In hereditary angioedema patients, heterozygous AG carriers showed a 3.6-year delay in symptom onset compared to GG carriers (p = 0.018), demonstrating that one A allele measurably shifts the threshold for C1-inhibitor-regulated inflammatory activity. For sleep, this translates to a modestly elevated neuroinflammatory baseline, particularly during periods of acute illness or chronic low-grade inflammation.

AA “Low C1-Inhibitor Tone” High Risk

Two copies of the insomnia risk allele — elevated neuroinflammatory baseline affecting sleep and infection resilience

Homozygous AA carriers have both copies of C1-inhibitor producing methionine at position 480. The Elngar 2022 study of neonates found AA genotype was the strongest predictor of SERPING1 downregulation in inflamed tissue (median expression −2.86, IQR −3.55 to −1.71; p < 0.001) and the highest sepsis susceptibility (adjusted OR = 4.26, p = 0.012), directly demonstrating a gene-dosage effect on C1-inhibitor output under stress. This translates to a chronically reduced braking capacity on the kallikrein-kinin and complement cascades in the CNS.

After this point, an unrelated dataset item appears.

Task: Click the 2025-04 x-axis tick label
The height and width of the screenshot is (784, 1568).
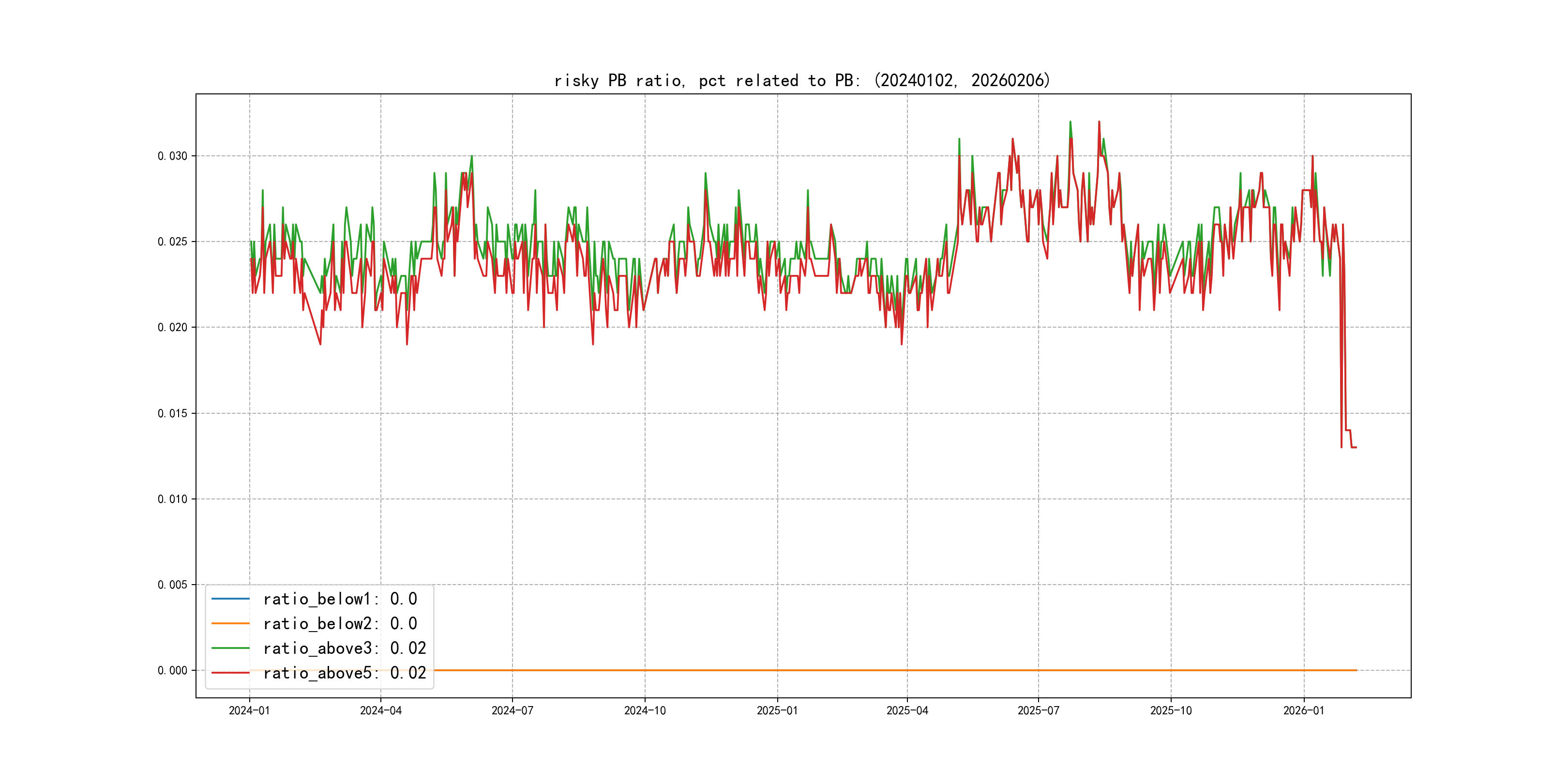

The Farfara 2019 mouse study showed that depleting C1-INH by ~83% is sufficient to cause measurable BBB permeability, neuroglial activation, elevated brain IL-1β and TNF-α, and behavioral depression within weeks. While the AA variant does not eliminate C1-INH function like experimental knockdown, it may chronically shift the neuroinflammatory set point toward the permissive range during immune or metabolic stress. The net result is a higher-baseline somnogenic cytokine environment that dysregulates sleep architecture — manifesting as difficulty initiating or maintaining sleep.

Practically, AA carriers are also more likely to experience prolonged sleep disruption during and after acute illnesses, as inflammatory activation more readily overwhelms their reduced C1-inhibitor reserve.